There was no talk of murders or of intruders at the meal, but Stella told theatrical anecdotes to make him laugh.
‘You made that one up,’ he said at one point. ‘That one about George the Fifth and Queen Mary and John Gielgud can’t be true.’
‘Well, I doctored it a bit.’
At the end of the meal, Stella stood up. ‘It’s supposed to be a bad thing to go to bed after a large meal, but a little exercise might change that.’ She put her arms round his neck. ‘Do you still wonder why I came home?’
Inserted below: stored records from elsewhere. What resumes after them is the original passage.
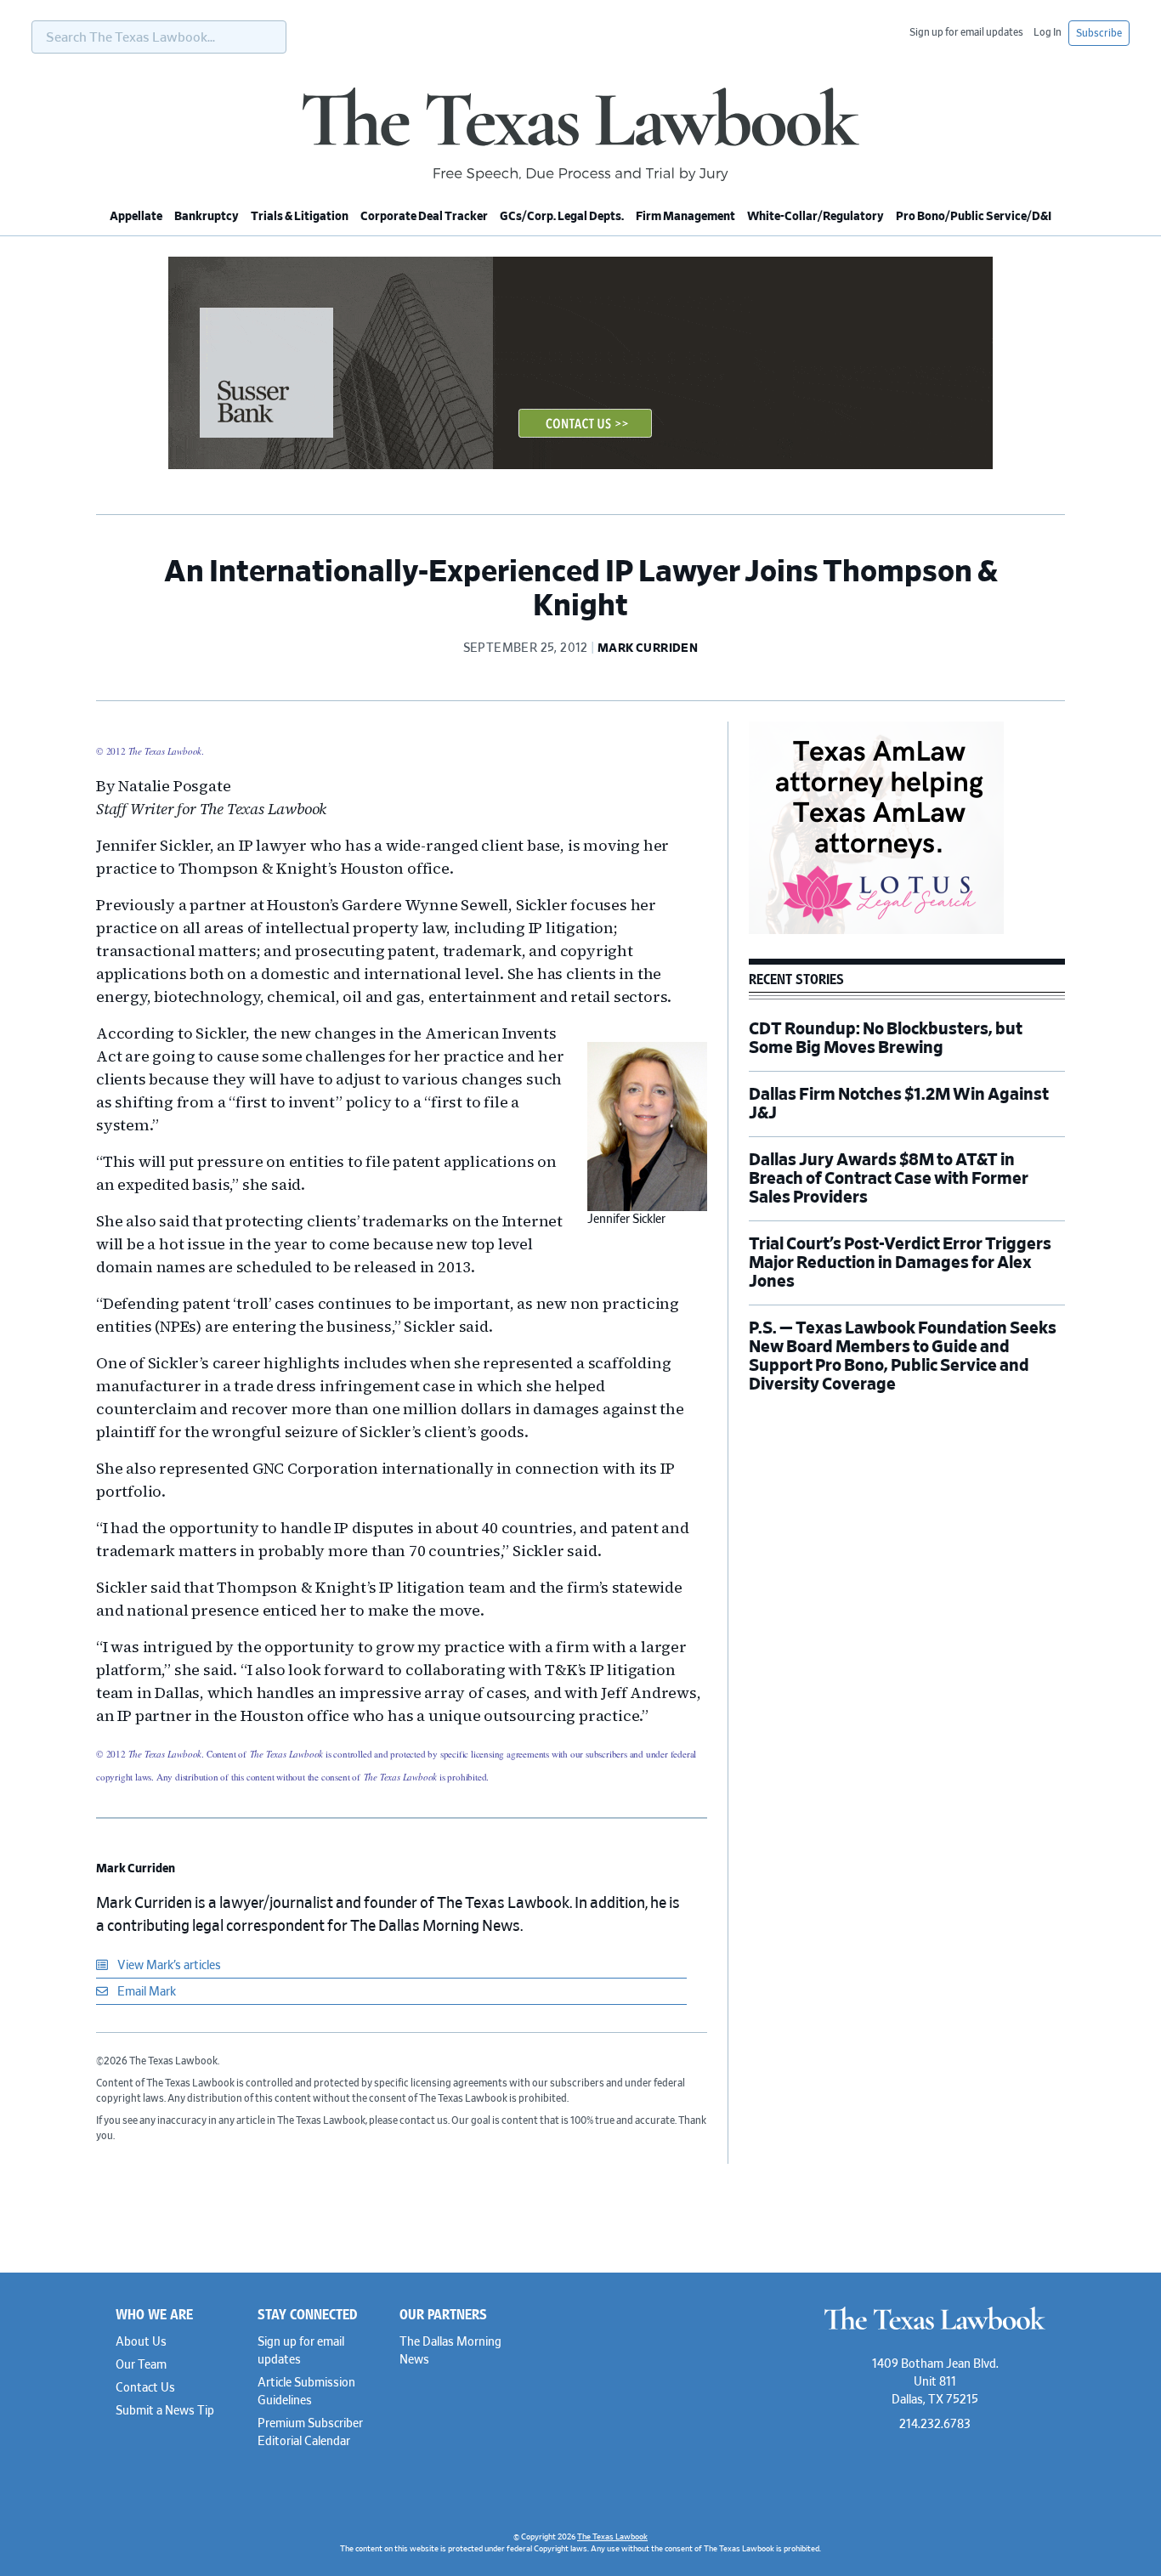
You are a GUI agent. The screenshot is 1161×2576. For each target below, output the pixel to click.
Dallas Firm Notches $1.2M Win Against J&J (899, 1104)
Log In (1048, 32)
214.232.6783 (935, 2425)
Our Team (141, 2365)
‘Not at this moment,’ said Coffin huskily. ‘You are a beauty, Stella.’
‘And a good wife?’
‘A very good wife.’
They were standing there when the telephone rang. ‘Ignore it,’ said Stella.
It went on ringing. And ringing.
She took a step away. ‘No, I can tell that you can’t.’ She watched his back as he walked towards the telephone; she knew the call was not for her just as she knew it was bad news.
She listened, trying to assess what was being said.
‘Yes, yes, that’s right.’ Then a pause. ‘Yes, she was. On my instructions. Yes, it must be her.’ Another pause. ‘Thank you for telling me. Let me know when you have confirmation, please.’
He put the telephone down, then stood there looking at it for a while.
Stella came over to him.
‘Tell me.’
Slowly, he said: ‘A report has come through of an explosion in a hotel room in Newcastle … A woman has been killed, she seems to have been identified as Phoebe Astley.’